Following the news of the attack on the man, the interior ministry denounced the assault on the protester, vowing to investigate the incident.
The ministry’s response was positively received by a number of Islamist figures.
The head of the majority party and the Muslim Brotherhood political arm, the Freedom and Justice Party's Saad El-Katatni expressed his content with the minister’s fast call for investigations.
El-Katatni, however, asserted that he is against any use of violence, denouncing whoever threw Molotov cocktails at the presidential palace.
On his official Facebook page he expressed his disapproval of the violation of human rights and the degradation of any citizen’s dignity.

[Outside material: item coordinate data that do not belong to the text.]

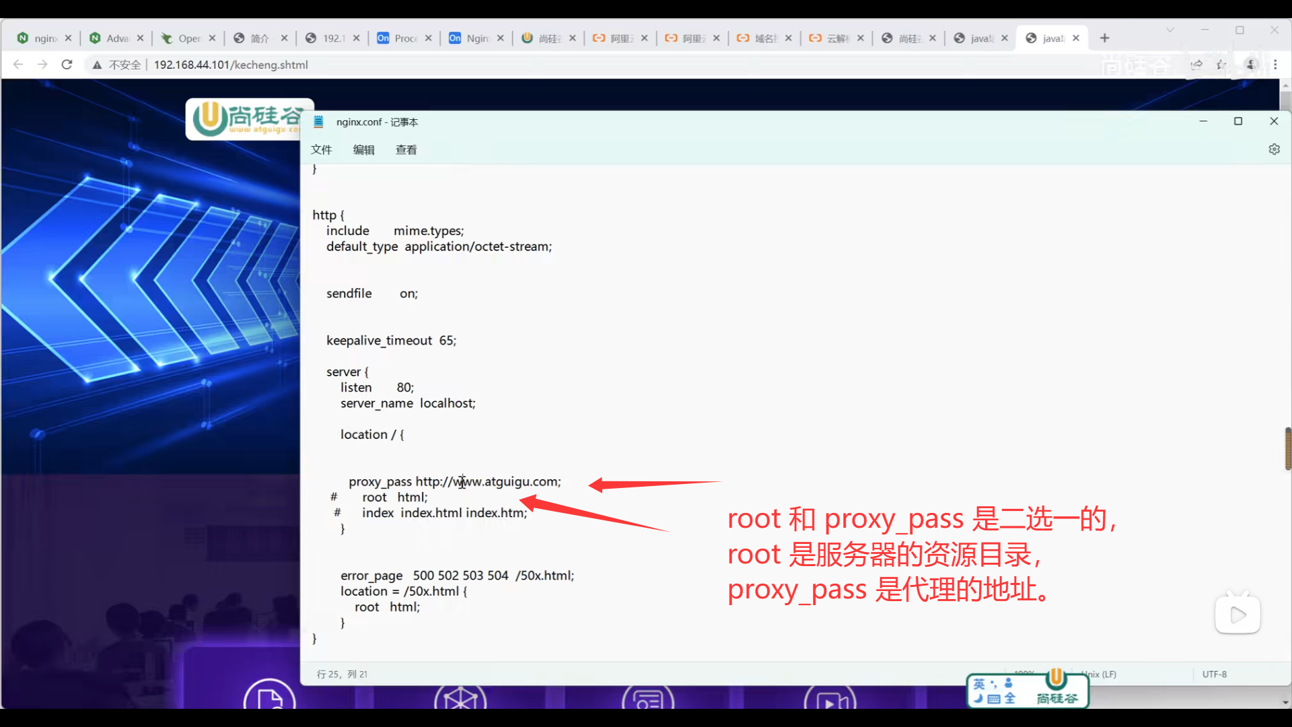
Task: Switch to the Advanced nginx tab
Action: point(116,38)
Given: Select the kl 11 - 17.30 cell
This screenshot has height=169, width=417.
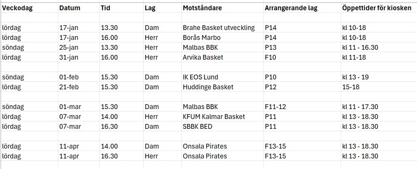Looking at the screenshot, I should click(x=360, y=107).
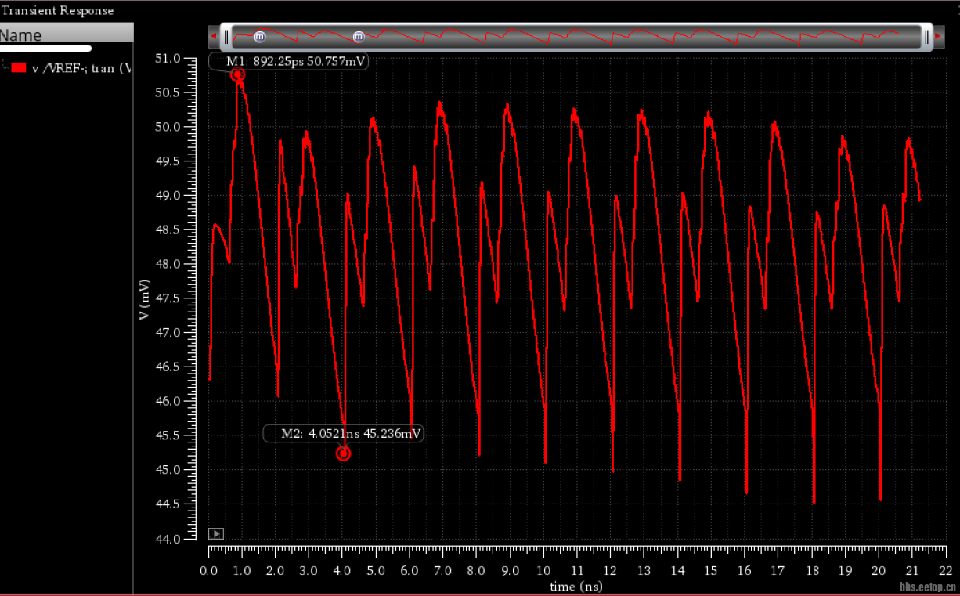
Task: Select the M1 892.25ps marker label
Action: pos(296,62)
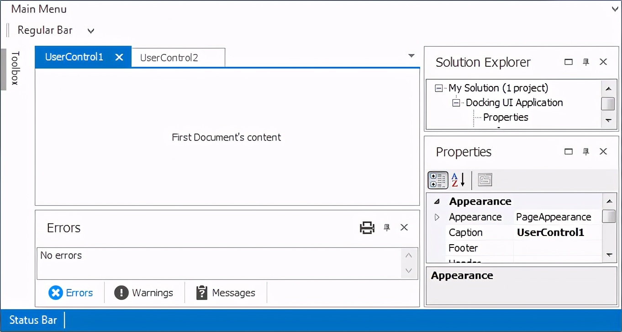Viewport: 622px width, 332px height.
Task: Select the Properties node under Docking UI Application
Action: click(x=506, y=117)
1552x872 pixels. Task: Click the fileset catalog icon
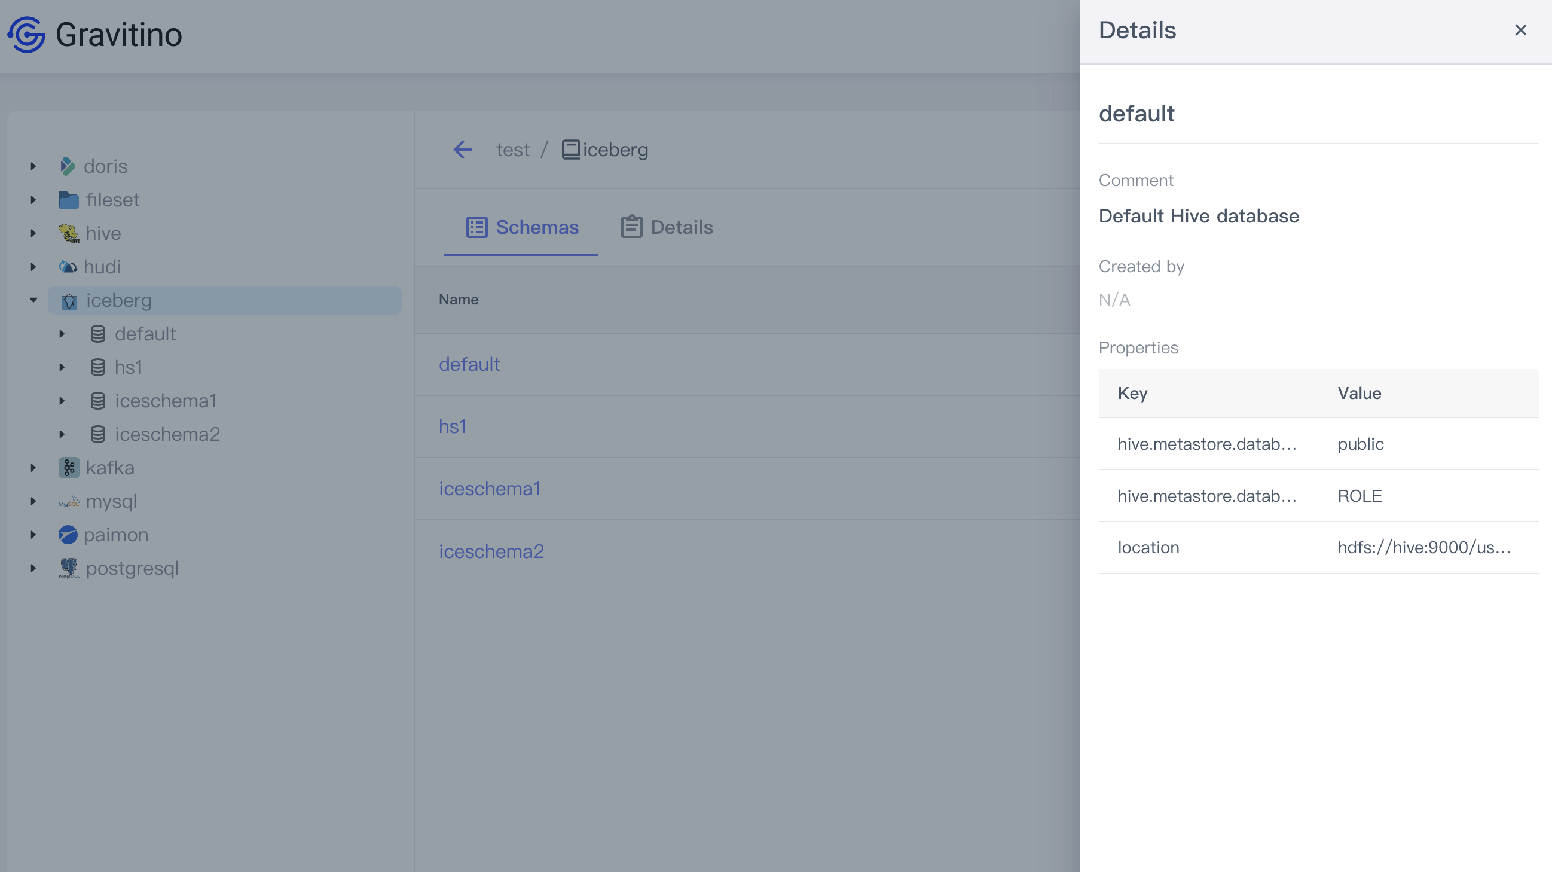point(68,199)
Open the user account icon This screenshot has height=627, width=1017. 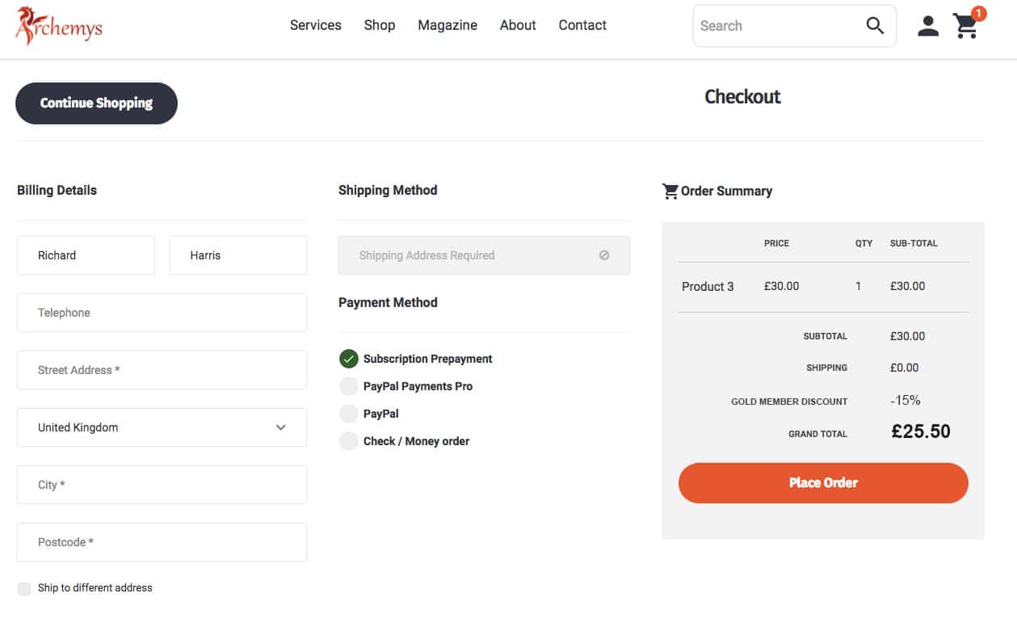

"We ask all politicians to not give a political veneer or justify the use of violence. We also demand that the interior ministry announce the results of the investigations regarding the attack on the protester," wrote El-Katatni
Similarly, Muslim Brotherhood spokesman Ahmed Aref praised the interior ministry's "apology" for the incident, describing the decision as "wise behaviour."
Khaled El-Sharif media consultant of the Building and Reform party, the political wing of Al-Gama’a Al-Islamiya, also condemned the police attack, specifying that "This is a vicious violation of human rights."
El-Sherif, however, added that the attack on the palace was in itself "a larger crime" which needs to be punished.
"The ones behind this crime are trying to topple the regime, and drag the country to chaos," added the media consultant.